> AIM OF THE EXERCISE
Where a line contains the word "will", copy that line from the records below.

> EXERCISE MATERIALS
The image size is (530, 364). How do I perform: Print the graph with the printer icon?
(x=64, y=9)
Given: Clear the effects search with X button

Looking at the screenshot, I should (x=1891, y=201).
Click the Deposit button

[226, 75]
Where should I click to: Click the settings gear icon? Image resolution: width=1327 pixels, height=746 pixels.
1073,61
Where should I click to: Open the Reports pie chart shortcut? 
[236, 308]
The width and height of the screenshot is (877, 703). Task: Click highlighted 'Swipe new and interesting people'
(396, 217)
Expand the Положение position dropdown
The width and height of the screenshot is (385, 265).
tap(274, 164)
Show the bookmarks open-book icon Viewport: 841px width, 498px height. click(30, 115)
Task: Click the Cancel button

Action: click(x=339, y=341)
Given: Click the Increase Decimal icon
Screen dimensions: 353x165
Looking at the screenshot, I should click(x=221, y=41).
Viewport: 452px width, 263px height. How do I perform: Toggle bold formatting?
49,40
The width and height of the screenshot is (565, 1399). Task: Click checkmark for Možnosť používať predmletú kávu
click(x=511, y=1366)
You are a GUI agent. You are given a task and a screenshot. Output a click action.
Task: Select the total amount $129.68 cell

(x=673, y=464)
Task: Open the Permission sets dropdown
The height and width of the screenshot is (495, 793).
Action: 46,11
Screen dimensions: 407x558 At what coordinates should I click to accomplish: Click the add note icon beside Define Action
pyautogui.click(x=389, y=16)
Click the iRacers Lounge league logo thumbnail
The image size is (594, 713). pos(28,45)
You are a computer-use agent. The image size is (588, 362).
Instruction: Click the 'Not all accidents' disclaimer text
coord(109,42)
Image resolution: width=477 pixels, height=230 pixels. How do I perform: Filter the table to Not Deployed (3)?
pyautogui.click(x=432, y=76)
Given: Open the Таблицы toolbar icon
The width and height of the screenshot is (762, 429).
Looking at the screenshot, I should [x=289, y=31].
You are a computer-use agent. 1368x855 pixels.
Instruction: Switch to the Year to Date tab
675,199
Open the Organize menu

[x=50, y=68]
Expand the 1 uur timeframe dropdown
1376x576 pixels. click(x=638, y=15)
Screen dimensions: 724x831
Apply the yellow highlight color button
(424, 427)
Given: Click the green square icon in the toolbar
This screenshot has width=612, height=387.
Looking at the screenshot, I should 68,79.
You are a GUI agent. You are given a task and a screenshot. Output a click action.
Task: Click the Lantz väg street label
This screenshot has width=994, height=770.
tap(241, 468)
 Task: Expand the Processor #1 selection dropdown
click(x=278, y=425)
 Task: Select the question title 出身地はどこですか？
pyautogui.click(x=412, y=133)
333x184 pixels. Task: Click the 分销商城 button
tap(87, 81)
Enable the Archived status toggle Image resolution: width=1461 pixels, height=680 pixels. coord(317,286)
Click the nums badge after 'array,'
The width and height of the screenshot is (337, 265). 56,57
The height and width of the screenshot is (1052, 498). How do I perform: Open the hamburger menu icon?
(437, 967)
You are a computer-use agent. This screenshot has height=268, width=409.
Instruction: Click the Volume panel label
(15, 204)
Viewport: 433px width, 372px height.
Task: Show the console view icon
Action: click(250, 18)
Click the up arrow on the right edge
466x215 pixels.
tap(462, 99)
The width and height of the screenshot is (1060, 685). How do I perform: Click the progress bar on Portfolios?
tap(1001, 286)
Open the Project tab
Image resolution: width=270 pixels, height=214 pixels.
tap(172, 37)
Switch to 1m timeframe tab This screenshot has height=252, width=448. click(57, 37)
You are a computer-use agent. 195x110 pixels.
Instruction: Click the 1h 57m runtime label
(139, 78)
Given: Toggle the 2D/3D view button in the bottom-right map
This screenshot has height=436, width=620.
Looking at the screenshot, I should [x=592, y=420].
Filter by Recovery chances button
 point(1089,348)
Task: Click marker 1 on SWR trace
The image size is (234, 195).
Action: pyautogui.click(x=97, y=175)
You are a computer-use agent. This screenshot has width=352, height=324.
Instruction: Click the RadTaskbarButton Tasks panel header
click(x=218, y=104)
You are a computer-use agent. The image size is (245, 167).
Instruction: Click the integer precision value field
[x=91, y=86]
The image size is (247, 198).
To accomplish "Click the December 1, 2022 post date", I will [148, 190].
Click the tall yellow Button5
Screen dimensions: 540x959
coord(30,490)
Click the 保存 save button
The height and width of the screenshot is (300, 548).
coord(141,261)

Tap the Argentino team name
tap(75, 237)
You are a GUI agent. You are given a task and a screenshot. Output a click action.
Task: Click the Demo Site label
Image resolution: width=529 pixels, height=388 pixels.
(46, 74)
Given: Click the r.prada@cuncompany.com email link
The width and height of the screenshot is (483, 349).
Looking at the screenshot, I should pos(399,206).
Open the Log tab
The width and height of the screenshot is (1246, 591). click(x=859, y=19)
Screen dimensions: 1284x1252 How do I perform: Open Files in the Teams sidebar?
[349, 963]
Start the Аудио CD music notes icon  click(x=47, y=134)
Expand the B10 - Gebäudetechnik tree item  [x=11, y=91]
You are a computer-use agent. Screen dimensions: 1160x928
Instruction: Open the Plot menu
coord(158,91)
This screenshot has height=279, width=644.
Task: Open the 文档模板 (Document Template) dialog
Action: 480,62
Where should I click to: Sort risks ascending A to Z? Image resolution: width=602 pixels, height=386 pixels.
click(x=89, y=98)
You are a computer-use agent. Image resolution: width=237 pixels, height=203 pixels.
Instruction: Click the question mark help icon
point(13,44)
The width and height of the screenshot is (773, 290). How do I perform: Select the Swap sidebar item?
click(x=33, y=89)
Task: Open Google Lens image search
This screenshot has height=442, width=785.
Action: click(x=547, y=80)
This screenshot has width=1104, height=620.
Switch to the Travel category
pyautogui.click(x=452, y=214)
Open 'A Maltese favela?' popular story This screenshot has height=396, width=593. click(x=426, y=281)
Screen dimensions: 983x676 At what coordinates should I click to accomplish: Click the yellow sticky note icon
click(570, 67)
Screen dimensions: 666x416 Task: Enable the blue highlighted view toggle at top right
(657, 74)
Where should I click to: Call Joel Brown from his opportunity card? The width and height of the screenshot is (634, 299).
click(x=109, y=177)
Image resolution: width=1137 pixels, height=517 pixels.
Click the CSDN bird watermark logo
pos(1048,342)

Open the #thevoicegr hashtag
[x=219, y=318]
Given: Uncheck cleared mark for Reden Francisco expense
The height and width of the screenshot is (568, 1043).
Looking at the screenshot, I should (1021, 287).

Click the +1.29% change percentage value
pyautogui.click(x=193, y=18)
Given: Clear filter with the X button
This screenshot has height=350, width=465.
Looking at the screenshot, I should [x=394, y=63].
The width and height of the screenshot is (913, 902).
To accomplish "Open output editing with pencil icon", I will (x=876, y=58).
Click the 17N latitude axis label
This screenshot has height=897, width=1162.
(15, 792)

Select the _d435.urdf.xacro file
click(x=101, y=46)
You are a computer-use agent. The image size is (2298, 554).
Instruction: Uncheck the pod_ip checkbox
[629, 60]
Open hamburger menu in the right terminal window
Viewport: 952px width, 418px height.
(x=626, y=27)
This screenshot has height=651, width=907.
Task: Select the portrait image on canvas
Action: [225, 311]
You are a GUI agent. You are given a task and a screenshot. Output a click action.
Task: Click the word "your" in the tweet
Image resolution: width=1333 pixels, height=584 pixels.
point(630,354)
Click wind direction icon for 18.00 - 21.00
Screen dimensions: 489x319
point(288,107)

> SOLUTION TO THIS TASK
To accomplish "Click the December 1, 2022 post date", I will [148, 190].
To accomplish "Open output editing with pencil icon", I will (x=876, y=58).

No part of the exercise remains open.